The package registry can emit audit events to a Kafka-compatible broker for every package operation. This enables analytics on package usage, download patterns, and security monitoring.
Set the following environment variables:
export KAFKA_BROKERS="kafka:9092" # Comma-separated broker list
export KAFKA_AUDIT_TOPIC="audit-events" # Topic name (auto-created)
When KAFKA_BROKERS is not set, audit logging is disabled and no events are produced.

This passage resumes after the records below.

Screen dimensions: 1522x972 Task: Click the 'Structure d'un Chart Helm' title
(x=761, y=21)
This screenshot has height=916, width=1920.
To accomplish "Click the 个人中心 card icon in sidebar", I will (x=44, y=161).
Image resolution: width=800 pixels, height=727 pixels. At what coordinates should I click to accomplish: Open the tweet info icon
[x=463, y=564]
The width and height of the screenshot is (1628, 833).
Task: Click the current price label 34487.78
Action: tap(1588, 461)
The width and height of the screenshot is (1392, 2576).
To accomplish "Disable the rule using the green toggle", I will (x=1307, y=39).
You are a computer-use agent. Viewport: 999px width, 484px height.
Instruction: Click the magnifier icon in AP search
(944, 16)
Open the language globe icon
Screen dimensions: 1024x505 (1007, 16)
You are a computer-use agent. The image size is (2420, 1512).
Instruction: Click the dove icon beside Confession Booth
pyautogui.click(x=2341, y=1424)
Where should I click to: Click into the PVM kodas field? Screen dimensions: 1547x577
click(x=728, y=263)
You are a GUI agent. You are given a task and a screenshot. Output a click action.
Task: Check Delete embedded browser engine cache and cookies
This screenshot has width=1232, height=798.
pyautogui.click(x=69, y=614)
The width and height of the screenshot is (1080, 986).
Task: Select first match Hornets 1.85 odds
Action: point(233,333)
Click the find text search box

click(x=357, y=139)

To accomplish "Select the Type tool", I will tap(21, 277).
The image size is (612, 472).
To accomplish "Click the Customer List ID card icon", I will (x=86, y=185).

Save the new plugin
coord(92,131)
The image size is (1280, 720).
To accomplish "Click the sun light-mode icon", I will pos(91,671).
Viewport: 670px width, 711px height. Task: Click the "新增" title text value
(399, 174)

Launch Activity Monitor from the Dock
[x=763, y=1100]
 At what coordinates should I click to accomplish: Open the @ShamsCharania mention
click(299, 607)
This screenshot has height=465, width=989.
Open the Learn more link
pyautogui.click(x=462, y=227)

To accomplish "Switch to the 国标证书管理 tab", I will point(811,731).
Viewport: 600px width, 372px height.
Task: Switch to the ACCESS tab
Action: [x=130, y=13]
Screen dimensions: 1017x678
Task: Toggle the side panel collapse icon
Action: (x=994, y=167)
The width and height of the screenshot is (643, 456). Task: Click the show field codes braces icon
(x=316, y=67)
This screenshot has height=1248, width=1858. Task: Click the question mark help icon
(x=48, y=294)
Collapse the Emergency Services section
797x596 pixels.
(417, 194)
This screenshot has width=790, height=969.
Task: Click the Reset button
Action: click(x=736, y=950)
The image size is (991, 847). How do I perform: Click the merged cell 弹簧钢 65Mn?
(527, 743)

Each audit event is a JSON message with the following structure:
{
"timestamp": "2024-01-15T10:30:00.000Z",
"event_type": "pypi.package.download",
"registry": "pypi",
"package": "requests",
"version": "2.31.0",
"filename": "requests-2.31.0-py3-none-any.whl",
"action": "download",
"source": "cache",
"user_agent": "pip/23.0.1",
"remote_addr": "192.168.1.100",
"status_code": 200,
"size": 62574,
"extra": {}
}
| Field | Type | Description |
|---|---|---|
timestamp | ISO 8601 | When the event occurred |
event_type | string | Specific event identifier (see below) |
registry | string | "pypi" or "npm" |
package | string | Package name (normalized) |
version | string | Package version (when available) |
filename | string | Tarball/wheel filename (for downloads) |
action | string | High-level action: download, upload, metadata, search, login |
source | string | "cache" (served from MinIO) or "upstream" (fetched from upstream) |
user_agent | string | Client User-Agent header |
remote_addr | string | Client IP address |
status_code | int | HTTP response status code |
size | int | Response size in bytes |
extra | object | Additional key-value metadata |
| Event Type | Action | Description |
|---|---|---|
pypi.package.download | download | Package file served from MinIO cache |
pypi.package.download.upstream | download | Package fetched from upstream, cached, then served |
pypi.package.upload | upload | Package uploaded via twine |
pypi.package.metadata | metadata | Package detail page requested |
pypi.index.list | metadata | Root simple index requested |
| Event Type | Action | Description |
|---|---|---|
npm.package.download | download | Tarball served from MinIO cache |
npm.package.download.upstream | download | Tarball fetched from upstream, cached, then served |
npm.package.publish | upload | Package published via npm publish |
npm.package.metadata | metadata | Package metadata requested |
npm.user.login | login | User login attempt |
npm.dist-tags.update | metadata | Dist-tag created/updated/deleted |
npm.search | search | Package search query |
KAFKA_AUDIT_TOPIC (default: audit-events)For long-term analytics, the audit events can be stored in an Apache Iceberg table. Below is the recommended schema:
CREATE TABLE audit.package_events (
timestamp TIMESTAMP NOT NULL,
event_type STRING NOT NULL,
registry STRING NOT NULL,
package STRING,
version STRING,
filename STRING,
action STRING NOT NULL,
source STRING,
user_agent STRING,
remote_addr STRING,
status_code INT,
size BIGINT,
extra MAP<STRING, STRING>
)
USING iceberg
PARTITIONED BY (registry, days(timestamp))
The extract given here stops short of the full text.